## SHORT EXERCISE:
Change "temporary" to "private" in the records from the line with "Open the Anycubic Kobra 2 printer dropdown" up to and including the line with "Screen dimensions: 868x488", give those lines back with nothing else altered, and leave the pictures out.

## INPUT RECORDS:
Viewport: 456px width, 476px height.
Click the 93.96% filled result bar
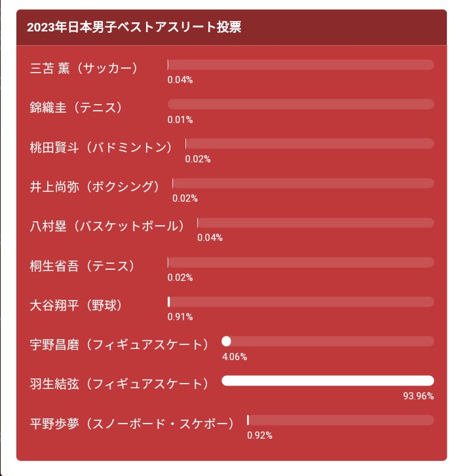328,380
---
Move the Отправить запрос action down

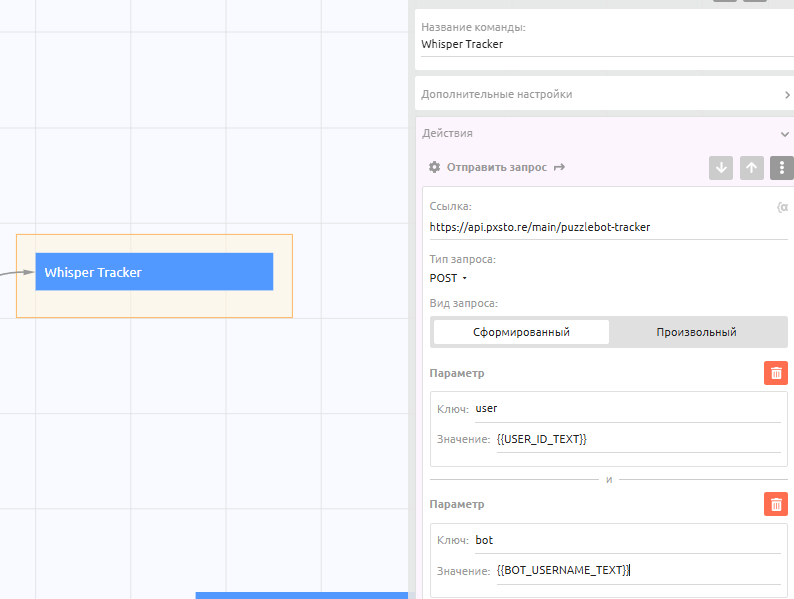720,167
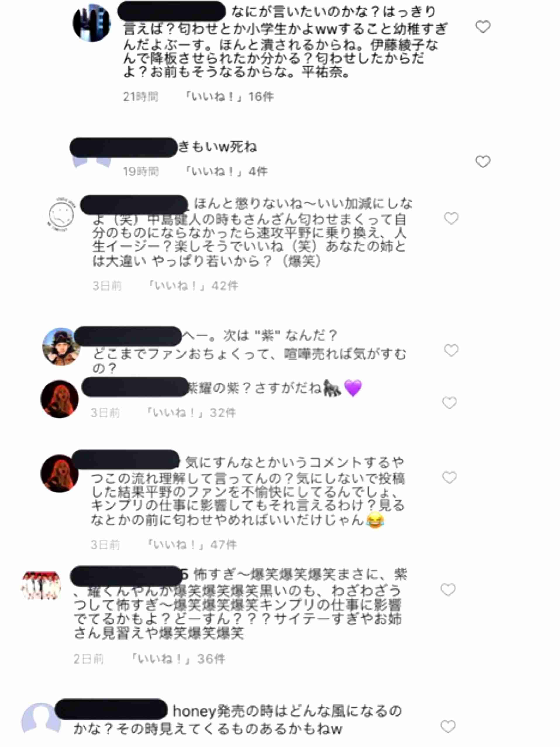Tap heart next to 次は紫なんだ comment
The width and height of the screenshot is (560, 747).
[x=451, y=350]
--
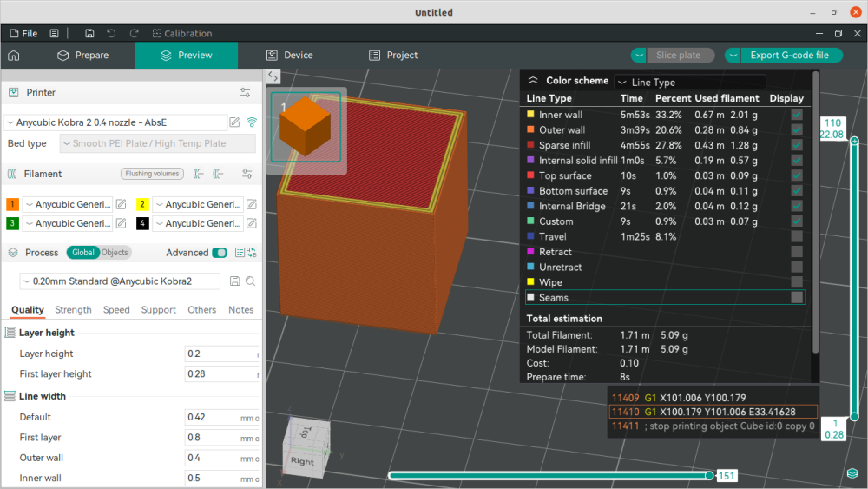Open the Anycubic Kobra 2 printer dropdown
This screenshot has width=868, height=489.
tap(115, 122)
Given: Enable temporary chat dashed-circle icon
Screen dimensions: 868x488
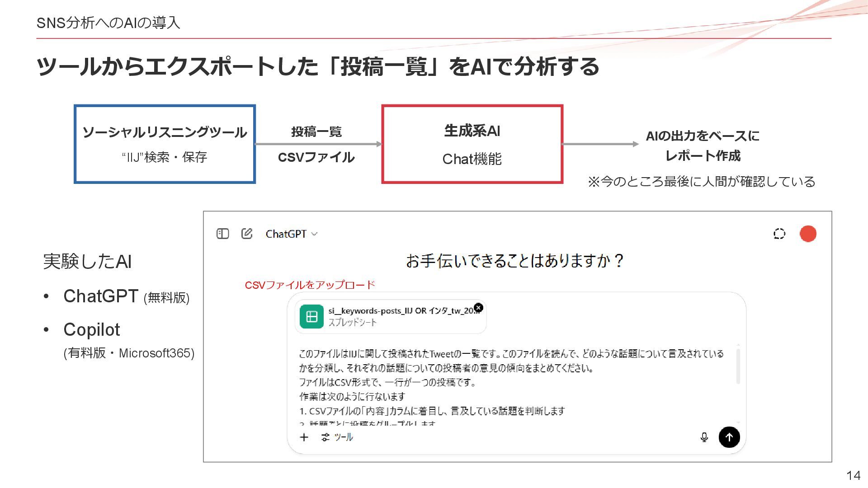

## ANSWER:
Open the Anycubic Kobra 2 printer dropdown
This screenshot has width=868, height=489.
tap(115, 122)
Given: Enable private chat dashed-circle icon
Screen dimensions: 868x488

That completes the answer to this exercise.